Amalazie, Arache adorez sa puissance,
Et les rares effets de cette providence.
NACOR.
Revenez, revenez de votre étonnement,
Reconnaissez le Ciel à cet événement ?
Mon Dieu, se joue ainsi de la prudence humaine,
Pouvez-vous résister, à l'esprit qui vous traîne ;
Qui par tant de clartés vous décille les yeux,
Et dont le saint courroux vous arrache à vos Dieux ;
Il vous fait violence ?
ABENNER.
Ah ! Tu mourras perfide.
NACOR.
Je suis fortifié je ne suis plus timide ;
Sachez que Barlaam, m'enseigna cette loi,
Mon Dieu dans son absence a soutenu ma foi ;
Mon coeur mieux affermi ne craint plus vos supplices.
ABENNER.
Je les redoublerai ?
NACOR.
J'aurai mille complices ;
Et toute votre Cour est pleine de Chrétiens,
Ils me vont imiter.
ABENNER.
Être trahi des miens.
NACOR.
Loin de prêter la main à votre stratagème.
ABENNER.
Traître ?
NACOR.
J'ai concerté de vous tromper vous-même ;
Et cette occasion s'étant offerte à moi,
J'ai dû m'en prévaloir, j'ai dû Seigneur.
ABENNER.
Tais-toi ?
NACOR.
Puis donc qu'il se faut taire allons à mon martyre,
Et tracer par mon sang ce que je ne puis dire.
ABENNER.
Qu'on le mène à la mort ?
NACOR.
Prince, je vais mourir.
JOSAPHAT.
Notre Dieu t'a montré l'exemple de souffrir ?

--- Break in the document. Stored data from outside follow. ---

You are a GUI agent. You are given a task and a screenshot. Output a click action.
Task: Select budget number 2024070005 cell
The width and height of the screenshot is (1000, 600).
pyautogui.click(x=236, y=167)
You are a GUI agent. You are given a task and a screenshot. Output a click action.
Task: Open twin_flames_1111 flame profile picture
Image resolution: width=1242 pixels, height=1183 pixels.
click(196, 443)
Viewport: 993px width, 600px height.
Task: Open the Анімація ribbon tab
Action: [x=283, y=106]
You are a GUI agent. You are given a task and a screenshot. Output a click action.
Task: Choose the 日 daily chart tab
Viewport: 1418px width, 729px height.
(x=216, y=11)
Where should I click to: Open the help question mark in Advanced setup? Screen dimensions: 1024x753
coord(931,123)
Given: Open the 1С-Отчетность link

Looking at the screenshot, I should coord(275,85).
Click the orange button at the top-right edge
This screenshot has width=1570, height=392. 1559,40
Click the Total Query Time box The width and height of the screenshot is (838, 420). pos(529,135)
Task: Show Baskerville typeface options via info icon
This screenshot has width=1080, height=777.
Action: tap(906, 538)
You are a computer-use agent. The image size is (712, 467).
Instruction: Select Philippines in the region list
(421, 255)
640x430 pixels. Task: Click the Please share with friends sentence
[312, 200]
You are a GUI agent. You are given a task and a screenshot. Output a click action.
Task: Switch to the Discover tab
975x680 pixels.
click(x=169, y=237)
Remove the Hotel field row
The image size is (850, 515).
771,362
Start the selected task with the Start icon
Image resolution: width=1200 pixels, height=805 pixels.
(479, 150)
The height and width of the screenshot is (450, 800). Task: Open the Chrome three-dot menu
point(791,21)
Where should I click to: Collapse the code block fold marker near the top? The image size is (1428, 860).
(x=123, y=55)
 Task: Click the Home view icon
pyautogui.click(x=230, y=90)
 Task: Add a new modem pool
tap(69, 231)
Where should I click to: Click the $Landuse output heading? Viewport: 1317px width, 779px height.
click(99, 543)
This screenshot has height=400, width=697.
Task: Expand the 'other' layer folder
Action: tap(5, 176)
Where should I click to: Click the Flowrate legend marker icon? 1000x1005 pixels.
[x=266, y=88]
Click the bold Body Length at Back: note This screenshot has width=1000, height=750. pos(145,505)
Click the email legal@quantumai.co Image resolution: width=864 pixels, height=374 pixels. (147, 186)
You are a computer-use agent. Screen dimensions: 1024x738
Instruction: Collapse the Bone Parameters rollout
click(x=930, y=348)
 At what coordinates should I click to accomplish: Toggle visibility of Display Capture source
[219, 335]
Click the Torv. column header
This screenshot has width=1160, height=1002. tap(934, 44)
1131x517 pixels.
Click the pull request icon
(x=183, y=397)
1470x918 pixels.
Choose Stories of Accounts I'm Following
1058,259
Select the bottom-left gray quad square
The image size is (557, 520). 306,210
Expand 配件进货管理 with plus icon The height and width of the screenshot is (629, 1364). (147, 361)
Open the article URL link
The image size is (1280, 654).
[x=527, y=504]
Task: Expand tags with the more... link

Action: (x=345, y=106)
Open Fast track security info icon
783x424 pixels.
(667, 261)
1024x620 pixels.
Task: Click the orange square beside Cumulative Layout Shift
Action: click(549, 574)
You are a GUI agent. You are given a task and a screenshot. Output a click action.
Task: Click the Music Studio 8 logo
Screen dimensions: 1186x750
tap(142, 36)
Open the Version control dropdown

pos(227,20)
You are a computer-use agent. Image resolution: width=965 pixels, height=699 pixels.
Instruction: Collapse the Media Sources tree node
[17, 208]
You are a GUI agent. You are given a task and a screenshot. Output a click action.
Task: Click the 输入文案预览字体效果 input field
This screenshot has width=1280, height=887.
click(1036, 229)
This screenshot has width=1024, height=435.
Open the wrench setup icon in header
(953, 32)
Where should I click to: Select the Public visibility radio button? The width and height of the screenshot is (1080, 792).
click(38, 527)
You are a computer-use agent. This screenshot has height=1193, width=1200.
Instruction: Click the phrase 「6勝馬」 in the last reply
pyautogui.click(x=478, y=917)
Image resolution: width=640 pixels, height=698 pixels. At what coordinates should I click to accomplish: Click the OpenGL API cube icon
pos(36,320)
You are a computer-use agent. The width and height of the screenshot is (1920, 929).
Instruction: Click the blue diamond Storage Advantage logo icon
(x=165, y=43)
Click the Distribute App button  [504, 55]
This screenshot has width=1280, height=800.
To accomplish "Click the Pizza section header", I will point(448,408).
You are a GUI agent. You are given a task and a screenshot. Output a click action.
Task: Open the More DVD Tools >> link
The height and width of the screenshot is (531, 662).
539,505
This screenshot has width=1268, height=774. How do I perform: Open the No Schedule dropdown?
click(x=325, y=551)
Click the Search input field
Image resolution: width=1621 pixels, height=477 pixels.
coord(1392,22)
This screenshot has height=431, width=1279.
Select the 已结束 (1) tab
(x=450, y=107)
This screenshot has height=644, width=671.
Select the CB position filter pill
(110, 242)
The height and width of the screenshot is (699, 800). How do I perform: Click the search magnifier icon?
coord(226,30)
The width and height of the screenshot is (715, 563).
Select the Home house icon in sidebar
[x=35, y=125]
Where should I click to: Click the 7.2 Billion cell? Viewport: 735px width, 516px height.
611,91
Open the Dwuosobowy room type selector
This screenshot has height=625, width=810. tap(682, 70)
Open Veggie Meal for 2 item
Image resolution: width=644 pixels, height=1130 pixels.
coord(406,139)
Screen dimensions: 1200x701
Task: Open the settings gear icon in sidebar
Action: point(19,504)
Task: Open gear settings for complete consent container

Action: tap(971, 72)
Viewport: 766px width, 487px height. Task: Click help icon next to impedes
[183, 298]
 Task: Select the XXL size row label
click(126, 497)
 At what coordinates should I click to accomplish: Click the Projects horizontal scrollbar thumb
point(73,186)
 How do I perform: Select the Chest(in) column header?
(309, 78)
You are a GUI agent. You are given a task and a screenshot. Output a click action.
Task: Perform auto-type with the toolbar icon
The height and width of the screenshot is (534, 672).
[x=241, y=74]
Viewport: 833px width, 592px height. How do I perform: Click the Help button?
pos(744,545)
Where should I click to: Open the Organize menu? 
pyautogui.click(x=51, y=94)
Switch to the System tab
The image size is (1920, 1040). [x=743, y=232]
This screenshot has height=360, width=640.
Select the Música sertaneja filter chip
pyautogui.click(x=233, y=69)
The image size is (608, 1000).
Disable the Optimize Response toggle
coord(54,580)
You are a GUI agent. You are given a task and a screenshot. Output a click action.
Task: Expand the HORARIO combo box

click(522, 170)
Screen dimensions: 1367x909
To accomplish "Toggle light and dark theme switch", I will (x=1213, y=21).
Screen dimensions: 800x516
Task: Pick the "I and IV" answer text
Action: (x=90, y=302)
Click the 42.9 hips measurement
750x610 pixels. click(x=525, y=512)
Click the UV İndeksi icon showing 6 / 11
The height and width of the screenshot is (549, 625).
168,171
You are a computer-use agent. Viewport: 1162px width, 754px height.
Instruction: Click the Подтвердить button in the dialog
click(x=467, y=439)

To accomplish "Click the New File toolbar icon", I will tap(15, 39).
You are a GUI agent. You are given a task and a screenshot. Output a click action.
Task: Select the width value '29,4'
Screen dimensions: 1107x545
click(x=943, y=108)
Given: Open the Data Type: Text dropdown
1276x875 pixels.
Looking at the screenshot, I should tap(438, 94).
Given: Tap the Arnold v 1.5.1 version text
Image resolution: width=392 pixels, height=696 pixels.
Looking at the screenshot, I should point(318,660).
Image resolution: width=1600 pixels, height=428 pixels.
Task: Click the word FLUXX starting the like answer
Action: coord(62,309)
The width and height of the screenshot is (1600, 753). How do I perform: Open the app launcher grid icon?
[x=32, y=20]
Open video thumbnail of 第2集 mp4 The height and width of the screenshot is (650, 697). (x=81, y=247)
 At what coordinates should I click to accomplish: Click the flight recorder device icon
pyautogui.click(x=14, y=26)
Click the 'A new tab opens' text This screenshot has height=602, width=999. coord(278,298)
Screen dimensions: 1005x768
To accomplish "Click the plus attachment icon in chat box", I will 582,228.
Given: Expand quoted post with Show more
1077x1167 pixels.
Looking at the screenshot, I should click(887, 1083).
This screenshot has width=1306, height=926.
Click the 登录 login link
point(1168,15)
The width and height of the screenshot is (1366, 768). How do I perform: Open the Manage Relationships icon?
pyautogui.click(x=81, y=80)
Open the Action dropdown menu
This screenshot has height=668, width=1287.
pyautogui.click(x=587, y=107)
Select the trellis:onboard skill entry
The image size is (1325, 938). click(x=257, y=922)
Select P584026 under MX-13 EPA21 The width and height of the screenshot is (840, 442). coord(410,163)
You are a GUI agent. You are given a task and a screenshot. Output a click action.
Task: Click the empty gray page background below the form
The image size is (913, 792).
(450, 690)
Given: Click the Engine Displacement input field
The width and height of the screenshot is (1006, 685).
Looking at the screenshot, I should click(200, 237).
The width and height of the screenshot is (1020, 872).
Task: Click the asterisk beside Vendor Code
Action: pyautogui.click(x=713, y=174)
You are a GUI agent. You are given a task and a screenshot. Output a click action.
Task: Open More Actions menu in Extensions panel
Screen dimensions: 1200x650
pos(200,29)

Va, va je te vais suivre, et suivre un si grand Maître
Il est mort pour les siens.
ABENNER.
Veux-tu suivre ce traître.
SCÈNE IV. Abenner, Amalazie, Arache.
ABENNER.
Il court à son malheur il lui faut résister,
Et malgré sa vitesse il le faut arrêter :
Sauvez-le, Amalazie, et daignez l'entreprendre,
Ce sont vos seuls efforts qui me le pourront rendre,
Nous y perdons tous deux si mon fils est perdu.
AMALAZIE.
Attendez-le des Dieux, il vous sera rendu :
Je ne puis rien sur lui ?
ABENNER.
De vous seule j'espère,
Faites ce que n'ont pu ni les Dieux ni son père,
Madame, sa défaite est en votre pouvoir.
AMALAZIE.
Prenez d'autres moyens je ne le saurais voir ;
ABENNER.
Rendez-moi cet office et vous servez vous-même.
AMALAZIE.
Seigneur, je n'y puis rien ?
ABENNER.
Ma Princesse il vous aime,
C'est trop se défier du pouvoir de vos yeux.
AMALAZIE.
Qui peuvent mes raisons, laissez ce soin aux dieux.
ABENNER.
Enfin, enfin je prie et même je l'ordonne,
J'ai quelque autorité dessus votre personne.
AMALAZIE.
Vous Seigneur ?
ABENNER.
Moi Madame, et vous l'éprouverez,
Si vous n'obéissez vous la ressentirez ;
Vous êtes mon esclave ?
AMALAZIE.
Et je puis ne pas l'être,
Bientôt par mon trépas je n'aurai point de Maître.
ABENNER.
Vous pourrez donc choisir de la mort ou de lui,
Enfin de votre sort décidez aujourd'hui ;
Entrez dedans vos fers ou dans mon alliance,
Et de ces deux partis faites la différence :
De vos ressentiments il me souvient encor,
Note: Vers 886, l'original porte Cinanor au lieu de Sinanor.Vous m'avez reprochez la mort de Sinanor ;
Que je retiens ses biens par la loi de la guerre,
Vous avez su les droits que j'avais sur sa terre :
Et comme ce vassal força son Souverain,
De les lui maintenir les armes à la main ;
Vous ne démentez point l'orgueil de votre père,
Dedans votre famille il est héréditaire ;
Mais, je saurai rabattre un orgueil qui vous perd,
Adieu pensez-y bien.
SCÈNE V. Amalazie, Arache.
AMALAZIE.
Il s'est enfin ouvert,
Et ce lion cache manifeste sa rage.
ARACHE.
Humiliez ce coeur abaissez ce courage.
AMALAZIE.
Ce tyran me l'ordonne il parle absolument,
Moi, j'aimerais son fils après ce traitement ?
Tyran, ton alliance a-t-elle tant de charmes,
Je n'y remarque rien que des sujets de larmes ;
Irai-je sur ce trône où tu me veux placer,
Mon père en est tombé je l'ai vu renverser ;
Et de quelque côté que je le considère,
Il n'est point de chemin que le corps de mon père ?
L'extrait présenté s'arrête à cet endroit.